踊る大捜査線

 

1995年 (ちくま新書)

1995年 (ちくま新書)

 

 1995年。この年が、阪神・淡路大震災が起きた年であり、オウム真理教による地下鉄サリン事件の年であるということは誰もが知っている。1995年は、主にこの日本戦後史における最大級のふたつの事件をもって「戦後史の転機となった年」とされる。……

 だが、自然災害である震災と、人為的な集団犯罪であるオウム真理教事件が重なった年という偶然だけをもってして、軽々に1995年が戦後史の転機であると論評することは避けたいと思う。戦後50年という数字上の区切りにもまた、それ以上の意味はない。

 では、1995年は何の転機でもないのかというと、それもまた違う。……

 ただ当時の日本人が抱いていた、「何が起きても不思議ではない」「これまでの常識は通用しない時代」という漠然とした予感に、震災とオウムというふたつの厄災が重なることによって「変動期の到来」という強い印象が突きつけられたのだ。

 1995年とは、それ以前に起こっていた日本社会の変化を強く認識する機会となった転機の年なのである。

 

 個々のトピックをさらっていくだけでも相応の面白さはある。

 バブル崩壊の傷跡が長期化する兆しを示していたこの時代――まさか失われたn年が今なお更新され続けようとは夢にも思わなかっただろうにせよ――、叫ばれたことばのひとつが「価格破壊」、マクドナルドのハンバーガーが210円から130円へと引き下げられたのが1995年。「ステイタスから実用へ」のクルマ需要の変化を象徴するように、いわゆるヒット商品番付上位に「都市型RV」が姿を表わしたのも同じく1995年。他方で、WTOの促す貿易競争に思わぬかたちでさらされた焼酎市場は、この年を転機に、ブランディング、差別化への道を歩みはじめる。

 95と聞けば必ずや脳裏をかすめるだろうアイテムがWindows95、しかし今あの秋葉原狂騒曲を振り返ってみれば、何のことはない、MSPCメーカーによって仕掛けられた「50億円が投じられた手の込んだ広告キャンペーン」に過ぎない相が浮上する。うっかりするとネット社会の幕開けを告げるトピックとして捉えられてしまうだろうこの事象、しかし実は、「インターネット普及をマイクロソフトが見抜けないままリリースされた商品だった」。

 

 後世からの答え合わせで埋め尽くすというたやすい作業で本書を片づけることもできただろう。個々の記述を取ればごく簡潔、総花的なダイジェストと言って言えないこともない、だが、奇妙なまでにそうした読後感には落ち着くことを知らない。たぶんそれは、1995年の日本を生きていた筆者の手による私小説性が端々に映り込んでしまうから。奇しくもこの年のアニメ『エヴァンゲリオン』は己がセカイを延々さまよい続ける他ない少年を描いた、そんなさまをどこか筆者自身と同期化させていたのかもしれない。

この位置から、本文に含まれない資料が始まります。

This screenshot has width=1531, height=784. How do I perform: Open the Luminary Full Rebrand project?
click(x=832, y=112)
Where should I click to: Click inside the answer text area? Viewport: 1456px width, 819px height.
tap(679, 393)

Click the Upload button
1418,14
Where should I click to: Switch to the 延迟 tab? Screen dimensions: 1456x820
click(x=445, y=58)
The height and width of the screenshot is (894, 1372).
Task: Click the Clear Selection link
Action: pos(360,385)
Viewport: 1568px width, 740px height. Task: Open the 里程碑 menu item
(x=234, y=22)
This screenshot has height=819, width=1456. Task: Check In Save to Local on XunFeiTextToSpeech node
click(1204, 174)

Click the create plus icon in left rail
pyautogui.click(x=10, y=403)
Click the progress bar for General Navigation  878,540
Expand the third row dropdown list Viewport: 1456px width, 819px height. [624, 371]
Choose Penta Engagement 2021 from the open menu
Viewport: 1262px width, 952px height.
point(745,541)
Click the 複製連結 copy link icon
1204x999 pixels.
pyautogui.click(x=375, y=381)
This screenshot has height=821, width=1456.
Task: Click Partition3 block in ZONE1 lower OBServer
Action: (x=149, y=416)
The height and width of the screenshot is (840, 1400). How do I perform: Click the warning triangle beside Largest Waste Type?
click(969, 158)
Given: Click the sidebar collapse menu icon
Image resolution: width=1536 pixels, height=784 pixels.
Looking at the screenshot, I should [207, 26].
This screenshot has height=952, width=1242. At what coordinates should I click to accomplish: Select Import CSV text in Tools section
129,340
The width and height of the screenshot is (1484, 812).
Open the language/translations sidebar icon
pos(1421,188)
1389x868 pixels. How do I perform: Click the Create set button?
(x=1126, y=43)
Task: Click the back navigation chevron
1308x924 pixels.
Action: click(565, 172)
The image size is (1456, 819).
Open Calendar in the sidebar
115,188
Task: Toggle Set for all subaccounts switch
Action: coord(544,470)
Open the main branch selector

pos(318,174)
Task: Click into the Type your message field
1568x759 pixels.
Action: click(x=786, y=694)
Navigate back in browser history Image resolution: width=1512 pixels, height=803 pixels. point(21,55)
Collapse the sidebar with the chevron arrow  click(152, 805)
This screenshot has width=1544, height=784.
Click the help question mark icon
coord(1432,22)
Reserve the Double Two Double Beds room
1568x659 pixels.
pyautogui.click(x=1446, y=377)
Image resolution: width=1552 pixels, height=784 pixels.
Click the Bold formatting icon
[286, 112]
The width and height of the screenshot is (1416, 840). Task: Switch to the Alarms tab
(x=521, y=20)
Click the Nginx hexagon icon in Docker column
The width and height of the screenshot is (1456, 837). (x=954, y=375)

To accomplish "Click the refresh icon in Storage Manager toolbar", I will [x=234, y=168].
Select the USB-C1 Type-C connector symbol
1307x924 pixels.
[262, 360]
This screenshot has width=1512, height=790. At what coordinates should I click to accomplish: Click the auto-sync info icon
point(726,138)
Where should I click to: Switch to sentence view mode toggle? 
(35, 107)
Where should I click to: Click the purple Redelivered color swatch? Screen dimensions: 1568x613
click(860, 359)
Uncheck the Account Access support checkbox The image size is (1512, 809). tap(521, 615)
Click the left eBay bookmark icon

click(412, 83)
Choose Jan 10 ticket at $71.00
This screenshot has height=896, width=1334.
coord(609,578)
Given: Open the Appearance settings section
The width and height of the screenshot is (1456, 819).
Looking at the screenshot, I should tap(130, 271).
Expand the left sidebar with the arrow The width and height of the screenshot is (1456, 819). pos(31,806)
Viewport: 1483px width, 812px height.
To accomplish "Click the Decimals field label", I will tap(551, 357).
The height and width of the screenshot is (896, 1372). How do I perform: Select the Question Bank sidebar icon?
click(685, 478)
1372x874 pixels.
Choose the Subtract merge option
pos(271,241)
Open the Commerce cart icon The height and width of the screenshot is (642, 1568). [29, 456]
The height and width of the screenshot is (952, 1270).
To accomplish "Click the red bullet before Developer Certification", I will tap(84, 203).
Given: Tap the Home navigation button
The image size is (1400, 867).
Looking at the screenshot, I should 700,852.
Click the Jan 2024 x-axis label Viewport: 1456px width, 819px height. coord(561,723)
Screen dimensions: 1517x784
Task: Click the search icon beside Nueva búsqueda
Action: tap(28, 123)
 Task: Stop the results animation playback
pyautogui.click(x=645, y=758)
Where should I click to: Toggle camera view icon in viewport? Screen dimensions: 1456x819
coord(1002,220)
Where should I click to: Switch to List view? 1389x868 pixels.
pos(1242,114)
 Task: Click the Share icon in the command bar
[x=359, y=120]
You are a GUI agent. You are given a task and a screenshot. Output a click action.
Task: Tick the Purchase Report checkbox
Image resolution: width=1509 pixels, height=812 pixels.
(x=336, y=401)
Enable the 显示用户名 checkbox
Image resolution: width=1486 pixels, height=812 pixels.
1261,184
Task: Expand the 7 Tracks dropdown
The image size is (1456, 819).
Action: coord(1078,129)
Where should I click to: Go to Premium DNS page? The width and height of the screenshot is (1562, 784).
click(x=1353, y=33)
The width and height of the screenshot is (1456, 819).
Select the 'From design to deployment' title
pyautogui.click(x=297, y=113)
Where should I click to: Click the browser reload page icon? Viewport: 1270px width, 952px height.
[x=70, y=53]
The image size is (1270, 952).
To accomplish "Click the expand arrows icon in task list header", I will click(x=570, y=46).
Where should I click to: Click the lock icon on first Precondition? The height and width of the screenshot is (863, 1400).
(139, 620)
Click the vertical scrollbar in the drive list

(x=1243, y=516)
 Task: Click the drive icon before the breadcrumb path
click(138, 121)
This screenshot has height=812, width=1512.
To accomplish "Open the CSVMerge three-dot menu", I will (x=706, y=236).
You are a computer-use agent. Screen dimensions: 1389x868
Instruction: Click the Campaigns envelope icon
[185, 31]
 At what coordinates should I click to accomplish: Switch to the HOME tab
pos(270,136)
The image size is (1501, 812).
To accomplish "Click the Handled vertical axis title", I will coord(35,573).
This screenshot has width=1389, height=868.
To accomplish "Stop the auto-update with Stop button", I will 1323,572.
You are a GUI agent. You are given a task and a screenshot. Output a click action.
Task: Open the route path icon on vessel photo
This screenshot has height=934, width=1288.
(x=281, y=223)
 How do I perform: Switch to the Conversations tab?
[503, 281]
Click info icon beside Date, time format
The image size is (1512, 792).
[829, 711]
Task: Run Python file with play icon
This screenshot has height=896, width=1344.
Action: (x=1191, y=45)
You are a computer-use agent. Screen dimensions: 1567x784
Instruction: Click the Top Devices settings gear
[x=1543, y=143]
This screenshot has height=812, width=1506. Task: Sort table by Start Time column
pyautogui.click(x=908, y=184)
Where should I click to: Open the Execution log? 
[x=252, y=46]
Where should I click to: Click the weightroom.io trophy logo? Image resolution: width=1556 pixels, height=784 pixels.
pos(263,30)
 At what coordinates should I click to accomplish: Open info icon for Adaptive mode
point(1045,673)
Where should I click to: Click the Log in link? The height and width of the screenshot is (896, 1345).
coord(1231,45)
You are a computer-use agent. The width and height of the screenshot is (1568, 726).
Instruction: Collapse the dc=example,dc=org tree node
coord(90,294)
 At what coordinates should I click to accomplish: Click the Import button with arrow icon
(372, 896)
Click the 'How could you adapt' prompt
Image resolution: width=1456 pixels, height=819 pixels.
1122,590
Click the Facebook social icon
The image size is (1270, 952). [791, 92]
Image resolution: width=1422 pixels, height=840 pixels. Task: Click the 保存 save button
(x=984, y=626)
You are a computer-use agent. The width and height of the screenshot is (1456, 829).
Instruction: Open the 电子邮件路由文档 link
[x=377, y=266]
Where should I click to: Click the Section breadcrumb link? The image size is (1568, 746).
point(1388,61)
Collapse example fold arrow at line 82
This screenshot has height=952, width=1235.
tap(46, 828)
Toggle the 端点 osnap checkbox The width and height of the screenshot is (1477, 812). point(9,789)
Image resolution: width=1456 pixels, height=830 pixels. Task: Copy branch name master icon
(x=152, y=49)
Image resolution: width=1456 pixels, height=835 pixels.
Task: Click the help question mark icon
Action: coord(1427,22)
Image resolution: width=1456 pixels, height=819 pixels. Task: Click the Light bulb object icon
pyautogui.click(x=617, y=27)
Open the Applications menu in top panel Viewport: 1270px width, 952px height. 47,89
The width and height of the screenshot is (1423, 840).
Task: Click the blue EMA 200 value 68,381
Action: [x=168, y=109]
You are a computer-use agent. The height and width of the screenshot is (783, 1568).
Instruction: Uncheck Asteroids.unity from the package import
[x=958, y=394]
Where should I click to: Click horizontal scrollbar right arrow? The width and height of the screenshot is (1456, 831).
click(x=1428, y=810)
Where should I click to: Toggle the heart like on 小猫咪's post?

 どうしたわけか、とりわけ私の個人的な心象はわずか四行の記述によって支配されて離れない。それはシングル・イシュー選挙の先駆け、青島幸男をめぐる余談。

 ちなみに、お台場にフジテレビが引っ越してくるのは1997年のことだ。移転を記念してつくられたドラマは、都市博の中止により空き地だらけとなったこの場所を走り回る刑事の活躍を描くものだった。主人公の名前は青島。都市博を中止し、湾岸の埋立地の発展を遅らせた原因を作った都知事への当てつけからつけられたものだった。

 カーキのコートをまとった織田裕二扮するこの男は、民間から転じて晴れてベイエリアにて刑事の職に配属される。ただし彼が日々直面させられたのは、「ホンテン」との言い回しに象徴される、一般企業と何ら変わるところのない、トップダウンのためのトップダウンと縄張り意識の権化としての警察組織。タイトルからして『夜の大捜査線』のサンプリング、ただし、過去の刑事ドラマの系譜に連なるべき物語性はもはやそこにはない。経済成長の夢破れた埋立地で、体現すべき正義などとうに形骸化したその焼け跡で、ひたすらにパロディのダンスは空転を重ねる。

「社会変革の期待に満ちた1995年。ここから始まった新しい時代。それは、おそらくは、さらに進んだテクノロジーとさらに進んだ消費社会のロジックによって駆動される何かでしかない」。実のところ、本書におけるこの結語は、1997年のたった一本のドラマに集約され、そしてそこから派生する、ひたすらの焼き直し性を示唆するに過ぎない。「テクノロジー」と「ロジック」による演算機械が織りなす、一切がタッチパネルで置換可能な平板世界は今なお続き、これからも続く。